“Umudumu kaybettiğimde Kaynak ve Eşi yetişti”

“Umudumu kaybettiğimde Kaynak ve Eşi yetişti”
Kahramanmaraş kent merkezinde günlük olarak yayım yapan “Kahramanmaraş’ta bugün” gazetesinin 4 Ocak 2017 tarihli Çarşamba günkü sayısı “Umudumu kaybettiğimde Kaynak ve Eşi yetişti ” manşetiyle çıktı.

Kahramanmaraş kent merkezinde günlük olarak yayım yapan “Kahramanmaraş’ta bugün” gazetesinin 4 Ocak 2017 tarihli Çarşamba günkü sayısı “Umudumu kaybettiğimde Kaynak ve Eşi yetişti ” manşetiyle çıktı.

İşte haberin ayrıntıları;

Eşini Suriye’de şehit veren Fatma Faraç tam ölümü beklerken kendine göre büyük bir mucize gerçekleşti. Kahramanmaraş’taki Suriyeli akrabalarının yardım talebine kayıtsız kalmayan Başbakan Yardımcısı Veysi Kaynak ve eşi Şule Kaynak’ın girişimleriyle Kahramanmaraş’ta getirildi. Ölümün kıyısından dönen Faraç Başbakan Yardımcısı Kaynak ve Eşi Şule Kaynak’a her gün dua ettiğini belirterek teşekkür borcunu asla ödeyemeyeceğini söyledi.

Suriye’deki savaşın ortasında yaşam mücadelesi veren Suriyeli mülteci Fatma Faraç, eşinin rejim güçleri tarafından götürülüp öldürülmesinin ardından 3 çocuğunu da yanına alarak Türkiye’deki Suriyeli akrabalarının yanına yerleşmek için yola çıktı.

Uzun bir yolculuğun ardından Türkiye sınırına gelen Faraç, sınırda bekletildi. Bu arada ise yine savaştan kaçarak 4 yıl önce Kahramanmaraş’a yerleştirilen teyzesi Selva Matar, Başbakan Yardımcısı Veysi Kaynak ve eşi Şule Kaynak’ın çadırkent ziyaretinde Şule Kaynak’a ulaştı.

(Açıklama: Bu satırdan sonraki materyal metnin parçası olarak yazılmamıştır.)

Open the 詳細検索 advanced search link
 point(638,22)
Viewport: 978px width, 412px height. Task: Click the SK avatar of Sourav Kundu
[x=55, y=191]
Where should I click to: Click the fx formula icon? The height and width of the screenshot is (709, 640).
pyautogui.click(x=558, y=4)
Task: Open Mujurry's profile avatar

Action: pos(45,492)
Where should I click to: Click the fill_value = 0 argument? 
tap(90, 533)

Başbakan Yardımcısı Kaynak’ın eşi Şule Kaynak duruma müdahale ederek Selva Matar’ı Başbakan Yardımcısı ile görüştürdü. O görüşmenin detaylarını Kahramanmaraş’ta Bugün Gazetesine açıklayan Matar; “Başbakan Yardımcısı ve eşi çadırkenti ziyaret etti. Ziyarette esnasında kendi kendime söylenirken yanımdaki bir hanımefendi durumu sordu. Bende yeğenimin savaşın ortasından kaçarak geldiğini ve sınırda bekletildiğini söyledim. O hanımefendi beni hemen Başbakan Yardımcımıza götürdü ve yardım edilmesini rica etti. Oysa yanımdaki hanımefendinin Başbakan Yardımcımızın eşi Şule Hanım olduğunu sonradan öğrendim. 3 gün sonra telefonla yeğenime ait bilgileri aldılar, 3 aydır sınırda bekletilen yeğenimi ve 3 yetim çocuğunu yanımıza getirdiler. Bir Başbakan Yardımcısının ve eşinin bizimle muhatap olması bizim için ayrı bir gurur kaynağıdır” Dedi.

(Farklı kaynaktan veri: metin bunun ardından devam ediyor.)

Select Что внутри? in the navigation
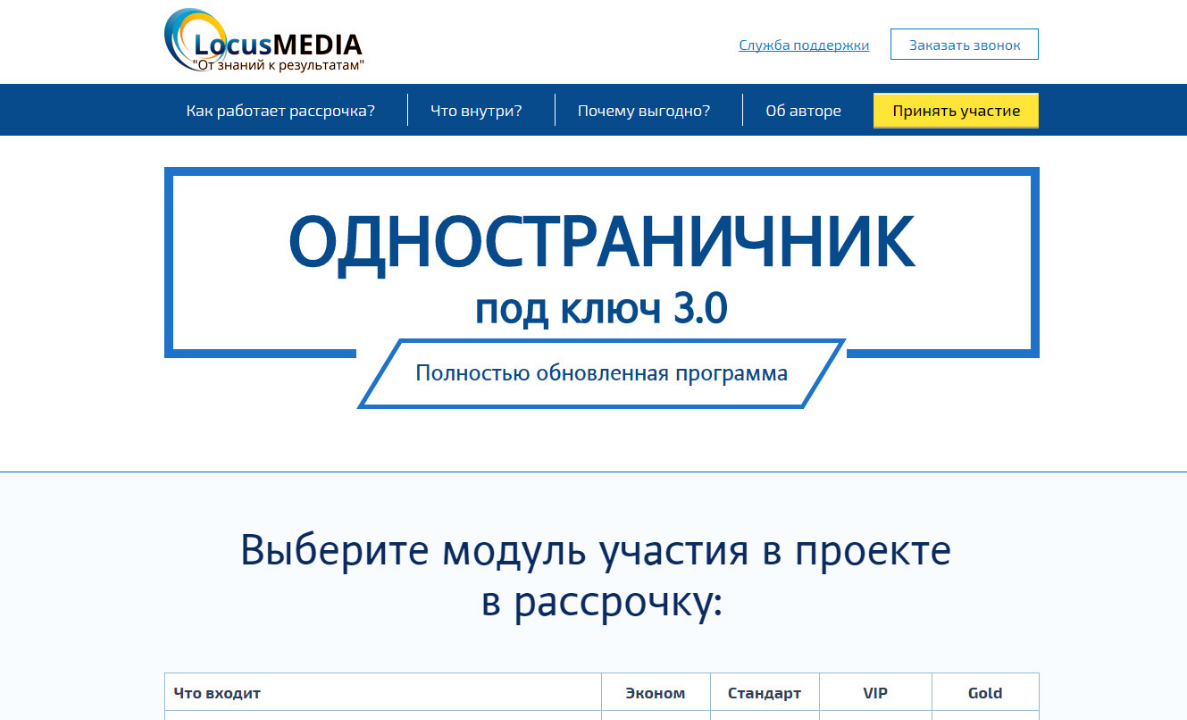The width and height of the screenshot is (1187, 720). coord(475,110)
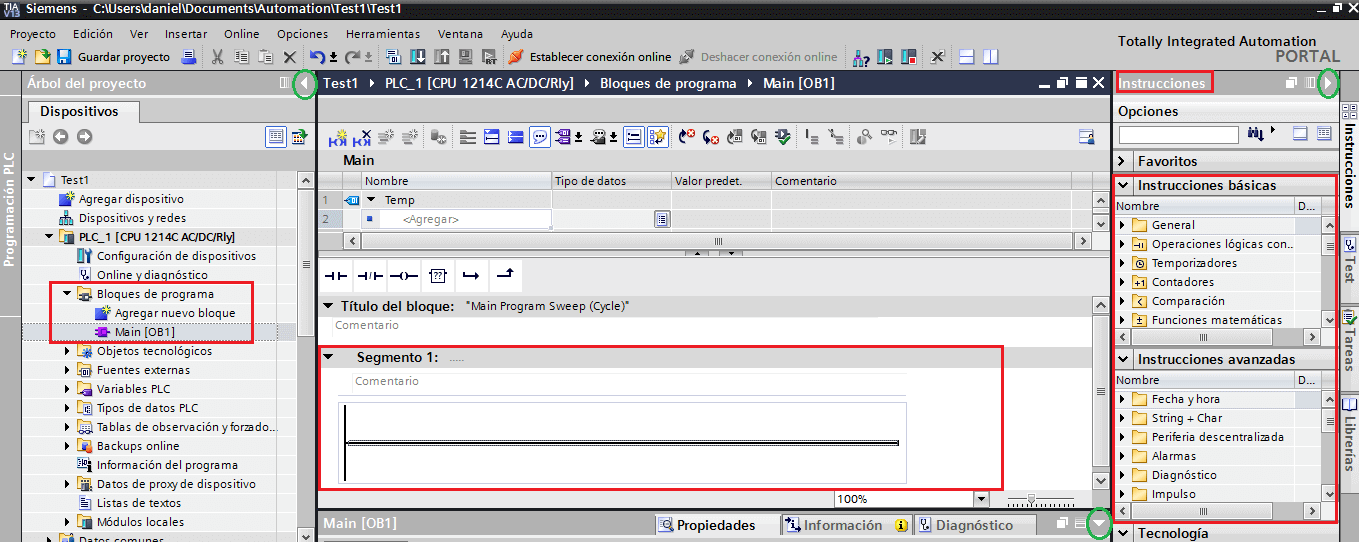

Çocuklarıyla birlikte konteynırkentteki akrabalarının yanına yerleştirilen Fatma Faraç ise; “3 ay sınırda bekledim, tam umudum bitmiş tekrar savaşın ortasına dönmeyi düşünürken ismim anons edilince tüm dünyalar benim oldu. Bugün benim ve üç çocuğumun hayatını Başbakan Yardımcımız Veysi Kaynak’a ve Şule Kaynak’a borçluyuz. Ben hem Cumhurbaşkanımız için hem de Başbakan Yardımcımız ve eşi için her gün dua ediyorum. Allah’ım onları en güzel şekilde ödüllendirsin.” Dedi.

BAŞBAKAN YARDIMCISI VE EŞİ BİZİM İYİLİK MELEĞİMİZ

Eşinin rejim güçleri tarafından öldürülmesinin ardından savaştan kaçarak 3 çocuğuyla birlikte kaçarak Türkiye sınırına kadar gelen Fatma Faraç’ın imdadına Başbakan Yardımcısı Veysi Kaynak ve Eşi Şule Kaynak yetişti. Faraç; ‘İyi kalpli melekler’ olarak nitelendirdiği Kaynak ve eşine nasıl teşekkür edeceğini bilemiyor.

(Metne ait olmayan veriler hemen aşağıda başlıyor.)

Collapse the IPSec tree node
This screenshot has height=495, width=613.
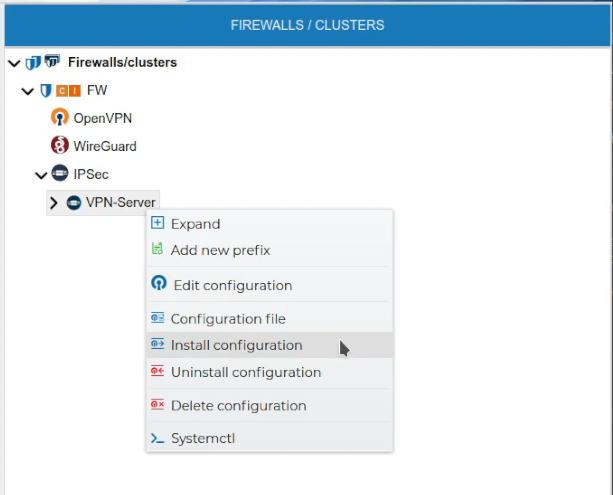click(x=41, y=175)
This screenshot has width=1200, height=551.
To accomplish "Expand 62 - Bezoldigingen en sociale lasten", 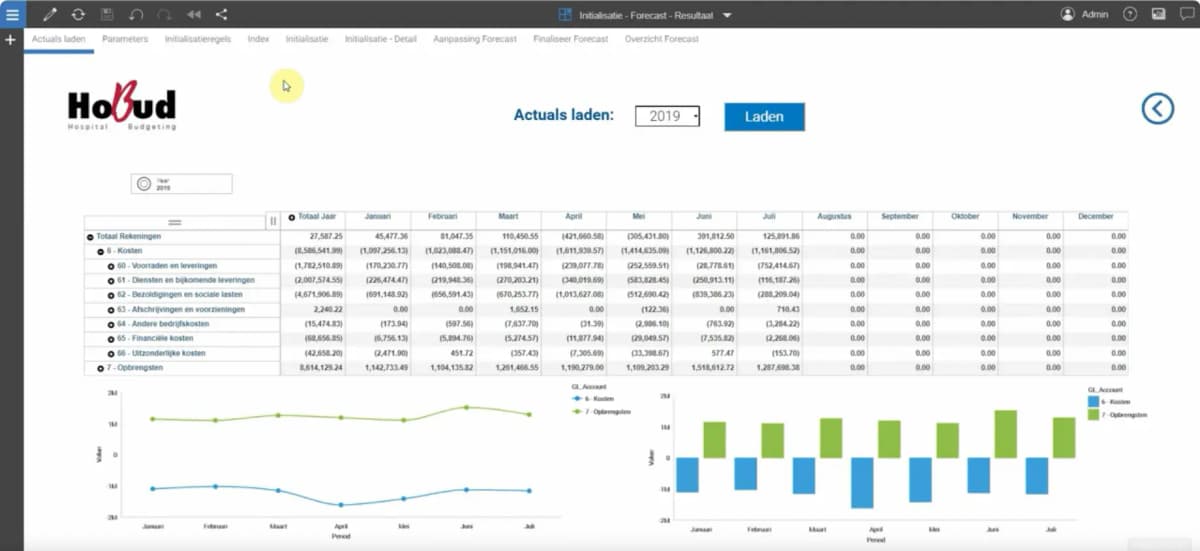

Başbakan Yardımcısı olduktan sonra Kahramanmaraş’taki Çadırkenti eşiyle birlikte ziyaret eden Veysi Kaynak 3 çocuğuyla birlikte bir annenin hayatını değiştirdi. Çadırkent ziyaretinde Suriyeli Mahallenin Muhtarı Selva Matar’ın yardım talebine duyarsız kalmayan Başbakan Yardımcısı Veysi Kaynak’ın eşi Şule Kaynak, Matar’ın  3 çocuğuyla birlikte 3 aydır sınırda bekleyen yeğenini Kahramanmaraş’a getirdi. Kahramanmaraş’ta Bugün Gazetesi Kahramanmaraş’a getirilen aileyi ve muhtar Matar’ı bularak umutsuzluktan umuda dönen yolculuğun detaylarını aldı.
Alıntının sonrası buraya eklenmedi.